Интересны апокалипсические картины грядущей «революции трущоб», нарисованные Дмитрием Петровым: «В периметр благостных проекций, где цветут комфортабельные миражи глобальных городов и деревень, креативные жители которых «творят общее благо», заключая социальные компромиссы, вторгается всемирная трущоба. Ей пофиг компромиссы. Ее опыт - насилие. Они знать не желает ни о частной собственности, ни о социализме, ни о Божьей любви. Она не верит, что ее можно любить. Впрочем, ей безразлично, как к ней относятся. Жалость она принимает без благодарности. На удар отвечает ударом. А если терпит, то - выжидая, копя силу, растравляя злобу. Ее границы простираются все дальше за околицу третьего мира». И.Константинов считает, что «обитатели трущоб не преминут присоединиться к любому восстанию. Чтобы отомстить, погромить, пограбить. Они составляют арьергард всякой революции. Помните у Бунина в «Окаянных днях»: «Прошло человек шестьсот каких-то «григорьевцев», кривоногих мальчишек во главе с кучкой каторжников и жуликов, кои и взяли в полон миллионный богатейший город»? Вот это и есть арьергард революции – трущоба. Но не это отребье задумывает, готовит и совершает революцию. Да что там, революция, переворот, восстание, массовые беспорядки - любое крупное организованное социальное действие невозможно без руководства со стороны элиты. Без поддержки верхов общества или их части».
А.Фурсов предположил следующее: «Поздний капитализм движется, выталкивая из системы значительную часть промышленного пролетариата и среднего класса и создавая таким образом новые опасные классы, которые могут составить не менее 50% населения. Они противостоят верхушке не по линии «капитал - рабочая сила», а либо по линии «достойная жизнь - недостойная жизнь», либо «жизнь – нежизнь». Политика сменяется биологией, а экономика - моралью выживания. Это сеет семена такого социального гнева, по сравнению с которым пролетарские революции покажутся цветочками». Вектор трансформации выделен абсолютно правильно. И это вызывает большую тревогу.

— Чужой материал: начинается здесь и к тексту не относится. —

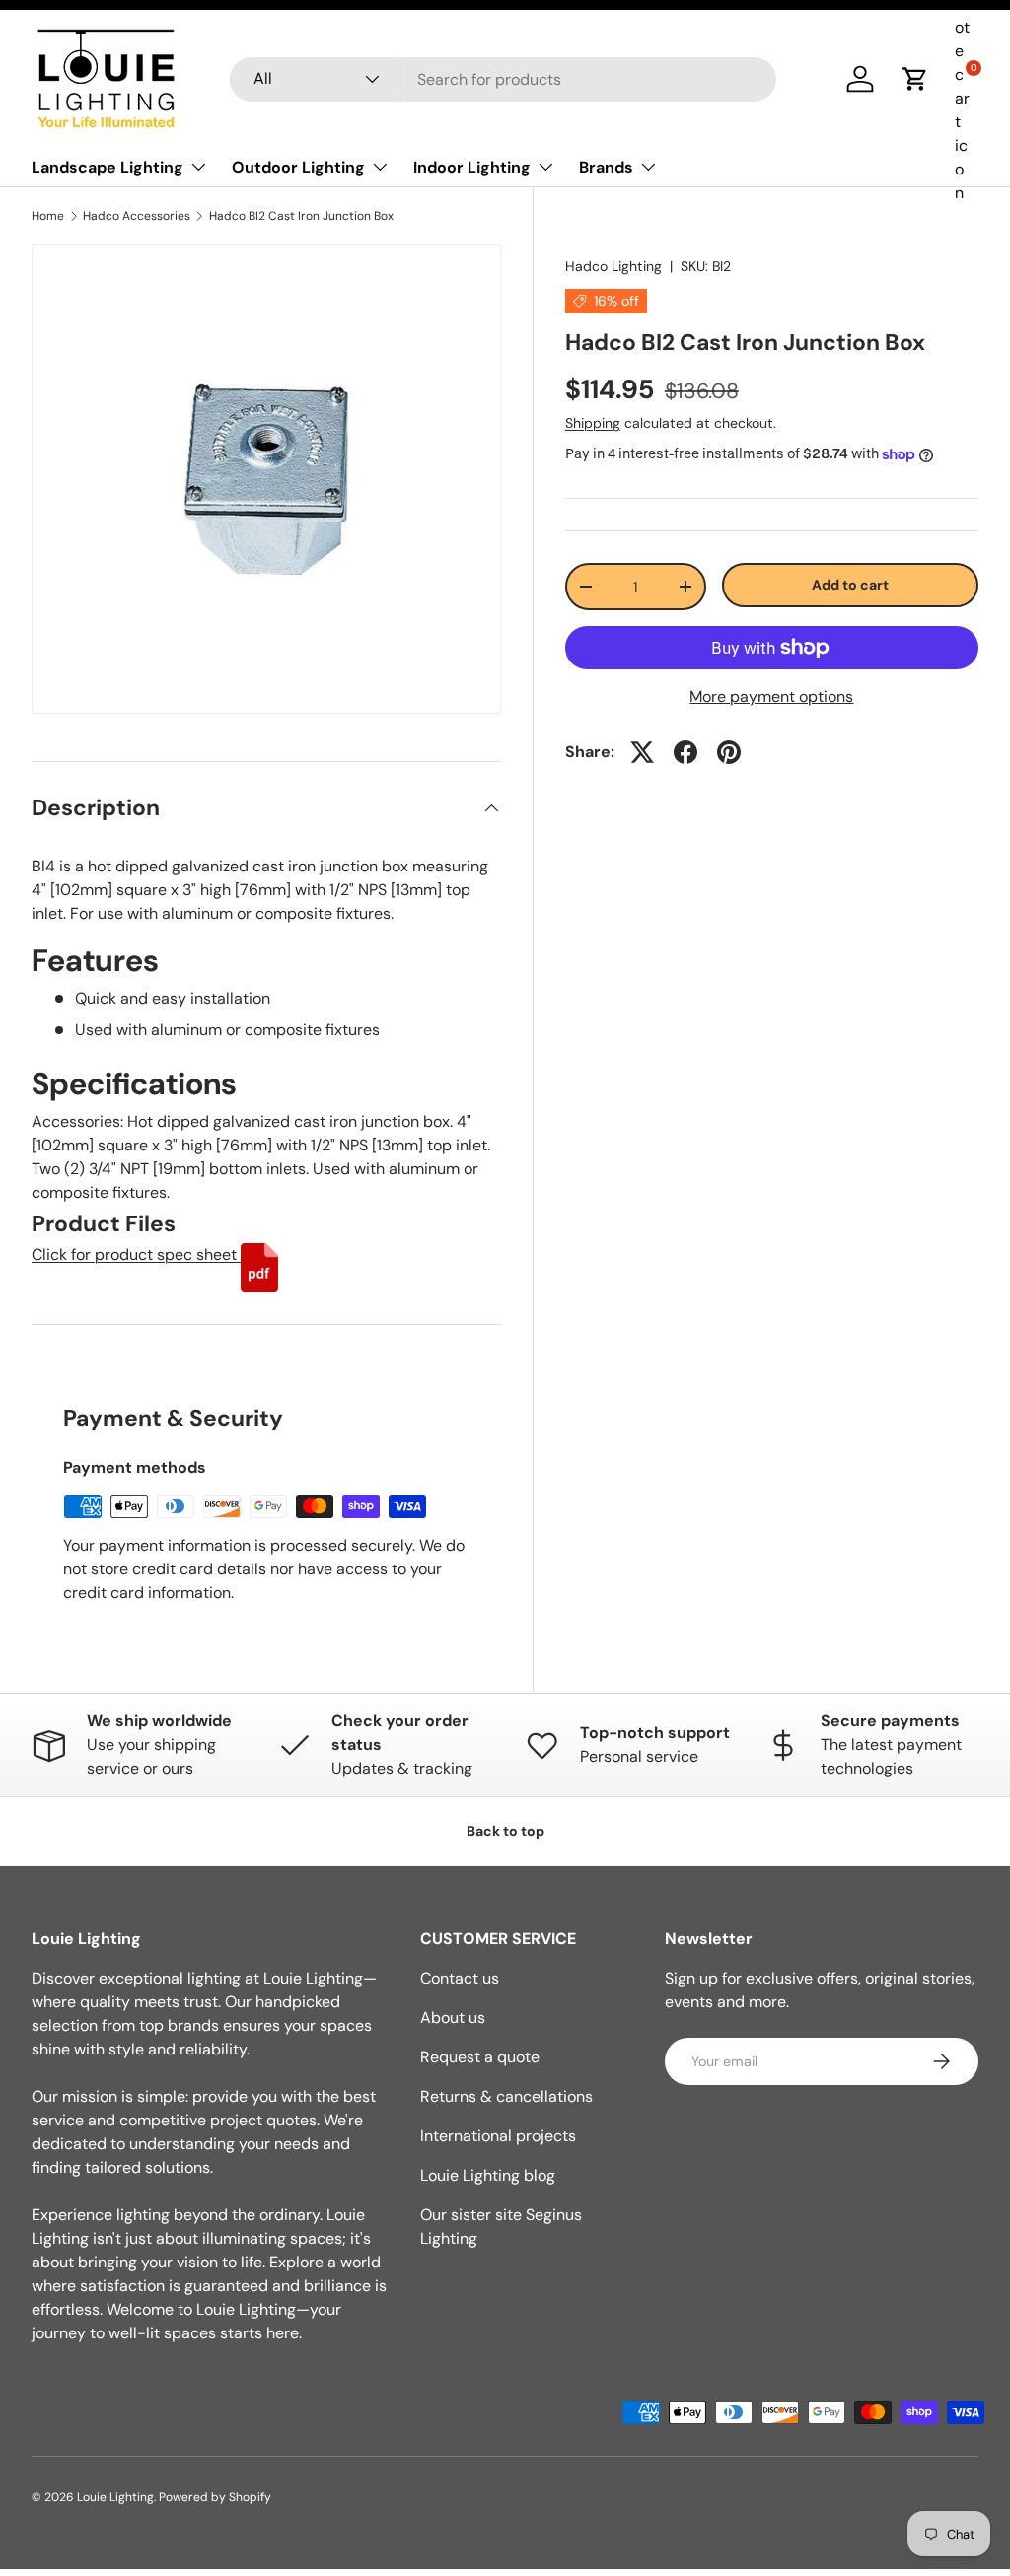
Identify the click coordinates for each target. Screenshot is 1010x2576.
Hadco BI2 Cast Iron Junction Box (301, 216)
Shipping (592, 423)
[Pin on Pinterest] (729, 752)
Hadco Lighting (613, 266)
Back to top (505, 1831)
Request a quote (480, 2057)
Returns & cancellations (506, 2096)
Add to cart (850, 584)
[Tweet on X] (642, 752)
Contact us (459, 1978)
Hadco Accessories (136, 216)
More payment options (771, 696)
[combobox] (503, 79)
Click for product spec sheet (136, 1254)
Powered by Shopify (215, 2497)
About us (452, 2017)
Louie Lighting (115, 2497)
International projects (498, 2135)
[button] (915, 79)
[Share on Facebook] (685, 752)
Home (48, 216)
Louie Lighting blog (487, 2175)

Реальные и мнимые альтернативы
Интеллектуал «левой» ориентации, А.Баранов, полемически заявил: «России как воздух необходима революция, поскольку перед страной и народом стоит только один выбор – либо революция, либо ликвидация». Либерал Г.Сатаров видит следующую альтернативу: «Если у нас нет шансов изменить что-либо с помощью выборов, то остается только одно: то, до чего доводить не хочется – революция, насильственное свержение власти. Поэтому нужно использовать любой шанс своими силами поменять власть с помощью голосования». Другой либеральный политик Б.Надеждин заявил: «Либо валить Путина или сваливать из страны». Как показало время, Путина валить не стали, и сваливать из страны тоже.

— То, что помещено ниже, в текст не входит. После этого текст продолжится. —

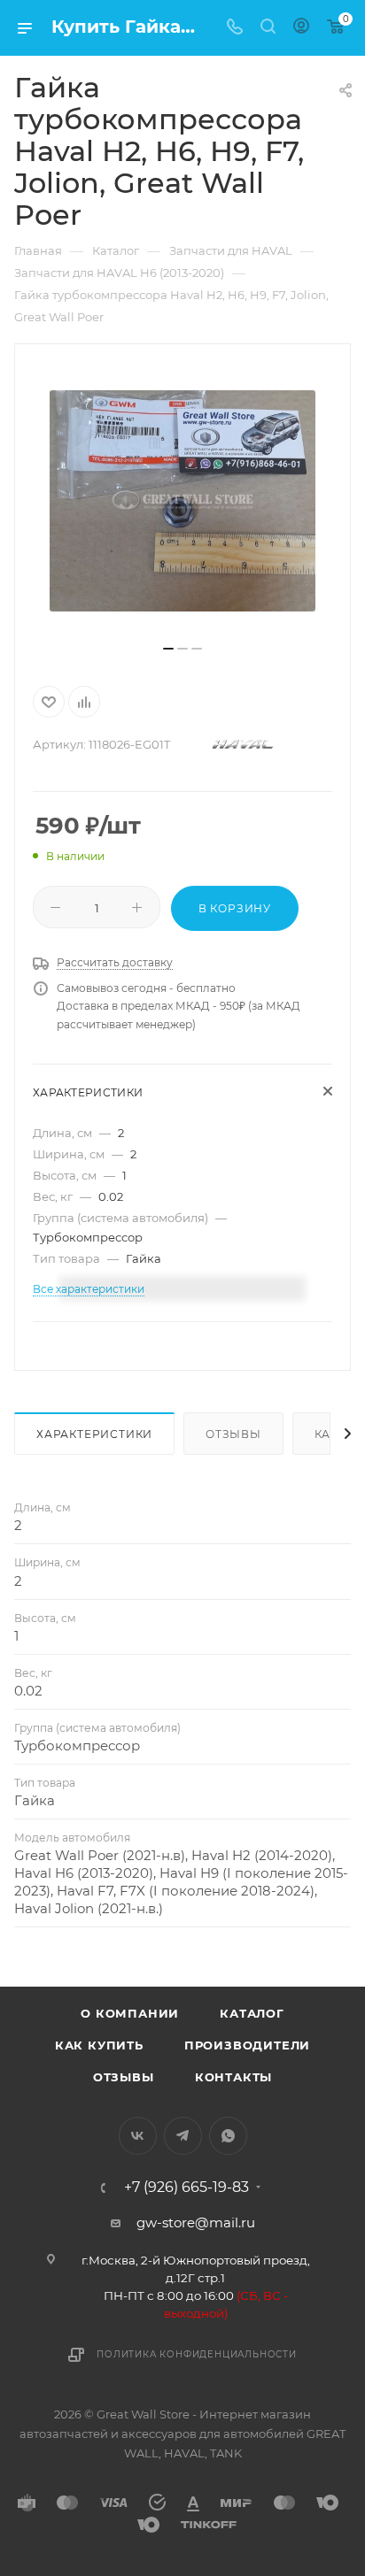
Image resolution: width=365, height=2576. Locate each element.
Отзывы (233, 1434)
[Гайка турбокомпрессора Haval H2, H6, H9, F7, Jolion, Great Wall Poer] (182, 501)
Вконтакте (138, 2136)
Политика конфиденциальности (197, 2354)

Безвременно ушедший из жизни М.Малютин отметил следующее: «Самодержавие же в России (вне зависимости от степени его пиарности и декоративности), как известно из нашей истории, бывает ограничено не конституциями и выборами – а удавкой, революцией и или распадом страны…» И.Константинов отметил альтернативы действий «реформаторов» и «революционеров»: «Ленин знал в этом деле толк. Послушаем опытного человека: «Для наступления революции обычно бывает недостаточно, чтобы «низы не хотели», а требуется еще, чтобы «верхи» не могли «жить по-старому». Владимир Ильич прекрасно понимал, что в каком бы ужасном положении ни находились «низы», сами по себе, без поддержки элит, сорганизоваться и победить они не могут. А «верхи» не станут поддерживать революционное движение, пока остается малейший шанс на эволюционное развитие, путем медленных и осторожных реформ. У России еще есть возможность эволюционным путем пройти путь от чиновничье-олигархической диктатуры до социальной демократии. Но время стремительно уходит. Реформаторы должны поспешать, иначе настанет время революционеров».
Нужна ли России революция
Г.Сатаров убежден: «России нужна революция. Но это не должна быть привычная революция власти, сводящаяся к тому, что одну элитную группу сменяет другая под модными на данный момент лозунгами. Нет. Нужна революция граждан. Это совершенно другая революция». Э.Лимонов считает: «Великие Революции, как правило, совершаются всеми классами наций. И этим они отличаются от дворцовых переворотов или смен династий… Полируя задницей кресло перед компьютером, революции не сделаешь». Ответом на данную позицию является реплика М.Шевченко: «Революцию делать — это вам не кабинет Зурабова захватывать!» Тем более, что кабинет Зурабова ныне в Киеве.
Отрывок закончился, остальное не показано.